TASK: Quote exactly, and only, the lines of the material below from the line with "Ages 6-9 (733, 506)" through the line with "Restaurants (744, 1559)".

*** Block opens ***

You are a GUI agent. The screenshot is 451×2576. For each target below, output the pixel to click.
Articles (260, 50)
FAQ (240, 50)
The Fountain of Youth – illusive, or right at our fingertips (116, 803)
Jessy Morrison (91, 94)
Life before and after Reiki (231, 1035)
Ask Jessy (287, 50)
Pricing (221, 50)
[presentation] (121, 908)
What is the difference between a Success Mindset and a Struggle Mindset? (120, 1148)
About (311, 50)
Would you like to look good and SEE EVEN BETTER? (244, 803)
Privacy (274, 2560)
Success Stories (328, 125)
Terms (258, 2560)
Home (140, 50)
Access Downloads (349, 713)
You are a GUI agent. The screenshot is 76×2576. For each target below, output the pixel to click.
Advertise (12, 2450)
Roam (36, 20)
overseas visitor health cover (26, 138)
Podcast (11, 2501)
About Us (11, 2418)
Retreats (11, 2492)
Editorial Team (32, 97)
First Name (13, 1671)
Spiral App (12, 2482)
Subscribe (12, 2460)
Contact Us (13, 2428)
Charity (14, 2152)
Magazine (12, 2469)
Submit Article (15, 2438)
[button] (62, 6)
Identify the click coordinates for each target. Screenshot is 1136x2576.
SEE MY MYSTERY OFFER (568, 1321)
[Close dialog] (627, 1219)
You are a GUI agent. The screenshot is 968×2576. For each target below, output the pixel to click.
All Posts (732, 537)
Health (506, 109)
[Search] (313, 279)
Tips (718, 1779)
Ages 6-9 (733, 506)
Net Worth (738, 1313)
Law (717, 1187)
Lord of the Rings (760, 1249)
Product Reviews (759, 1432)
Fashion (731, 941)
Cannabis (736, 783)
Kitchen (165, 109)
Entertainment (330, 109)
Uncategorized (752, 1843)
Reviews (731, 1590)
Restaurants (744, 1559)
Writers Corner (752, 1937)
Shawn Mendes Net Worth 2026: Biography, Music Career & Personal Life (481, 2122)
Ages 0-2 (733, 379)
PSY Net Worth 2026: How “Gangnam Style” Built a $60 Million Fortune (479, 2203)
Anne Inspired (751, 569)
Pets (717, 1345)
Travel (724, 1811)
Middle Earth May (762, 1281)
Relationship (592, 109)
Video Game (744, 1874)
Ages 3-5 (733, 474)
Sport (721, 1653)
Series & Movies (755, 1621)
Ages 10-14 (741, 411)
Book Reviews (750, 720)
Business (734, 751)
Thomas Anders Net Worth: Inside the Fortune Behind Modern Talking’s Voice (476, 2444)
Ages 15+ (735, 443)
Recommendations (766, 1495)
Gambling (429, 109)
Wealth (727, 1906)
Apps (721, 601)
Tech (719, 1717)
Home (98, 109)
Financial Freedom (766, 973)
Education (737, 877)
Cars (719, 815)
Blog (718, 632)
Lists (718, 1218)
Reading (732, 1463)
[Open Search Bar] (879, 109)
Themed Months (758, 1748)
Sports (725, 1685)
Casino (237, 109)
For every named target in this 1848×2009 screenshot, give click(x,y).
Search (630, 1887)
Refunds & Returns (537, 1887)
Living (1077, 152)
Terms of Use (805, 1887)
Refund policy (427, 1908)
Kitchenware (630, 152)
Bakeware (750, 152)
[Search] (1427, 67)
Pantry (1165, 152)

*** Block closes ***

SOLUTION FOR THIS PROBLEM:
Ages 6-9 (733, 506)
Net Worth (738, 1313)
Law (717, 1187)
Lord of the Rings (760, 1249)
Product Reviews (759, 1432)
Fashion (731, 941)
Cannabis (736, 783)
Kitchen (165, 109)
Entertainment (330, 109)
Uncategorized (752, 1843)
Reviews (731, 1590)
Restaurants (744, 1559)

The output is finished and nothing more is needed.